● Task requirements
Return each record word for word, keeping none of its pictures.

● Data for this task
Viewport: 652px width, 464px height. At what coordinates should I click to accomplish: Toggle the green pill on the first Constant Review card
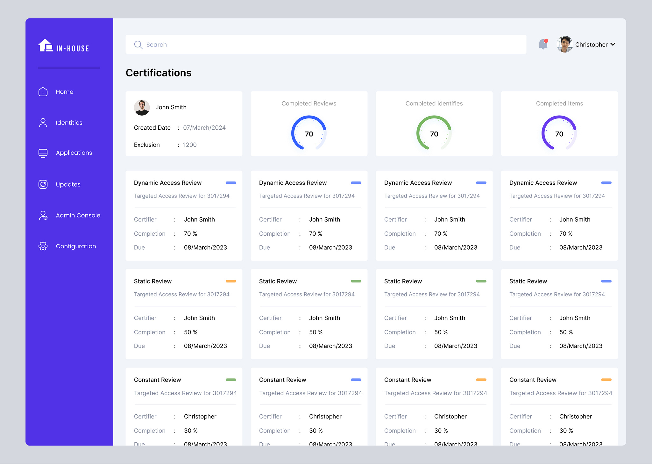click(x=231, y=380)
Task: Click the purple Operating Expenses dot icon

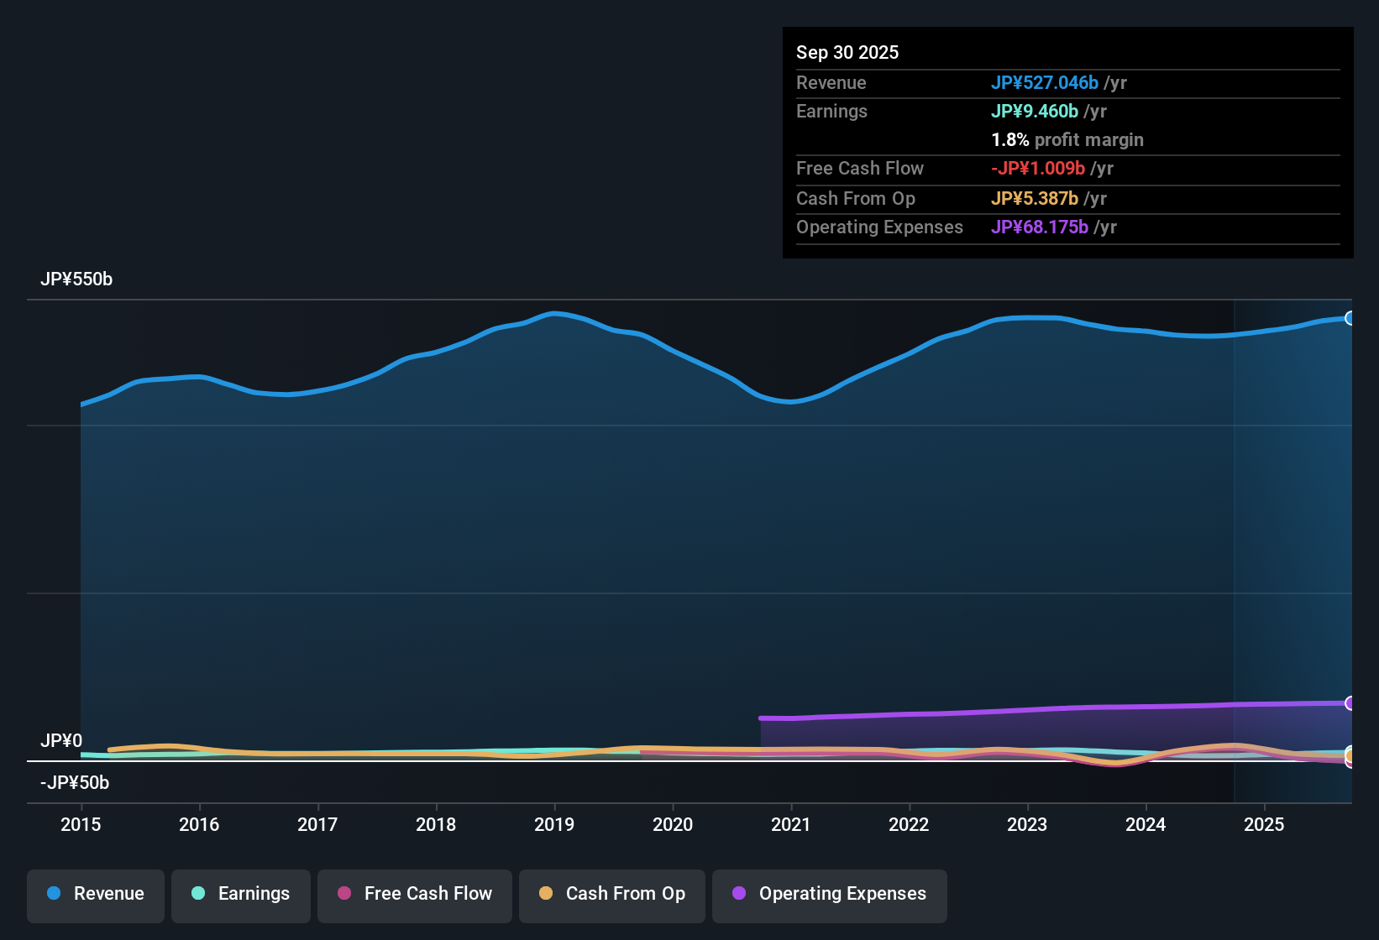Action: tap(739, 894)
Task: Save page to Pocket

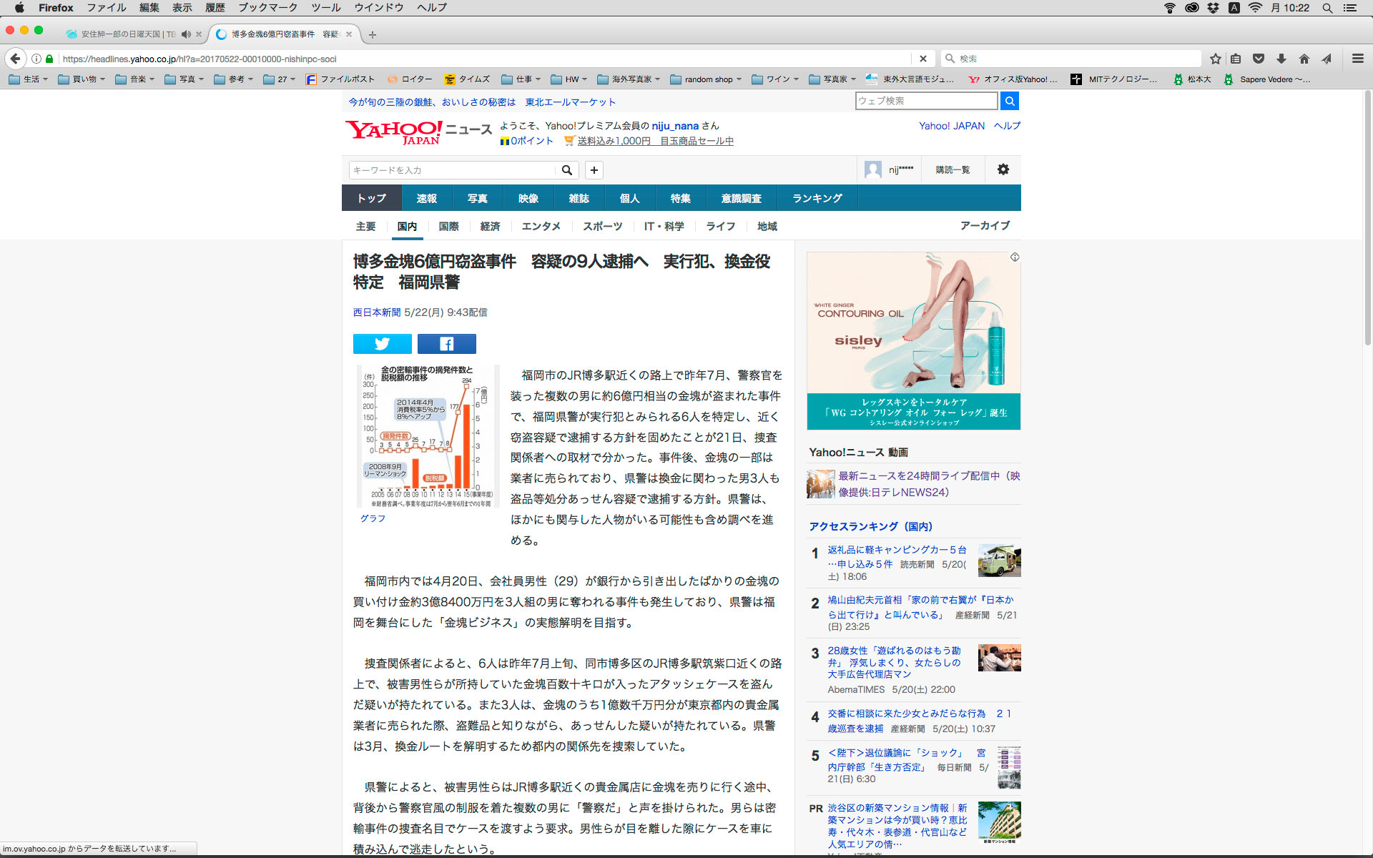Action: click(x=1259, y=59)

● Answer for this exercise
Viewport: 652px width, 464px height. At what coordinates should I click to accomplish: Toggle the green pill on the first Constant Review card
click(x=231, y=380)
Task: Click the purple Operating Expenses dot icon

Action: tap(739, 894)
Task: Save page to Pocket

Action: click(x=1259, y=59)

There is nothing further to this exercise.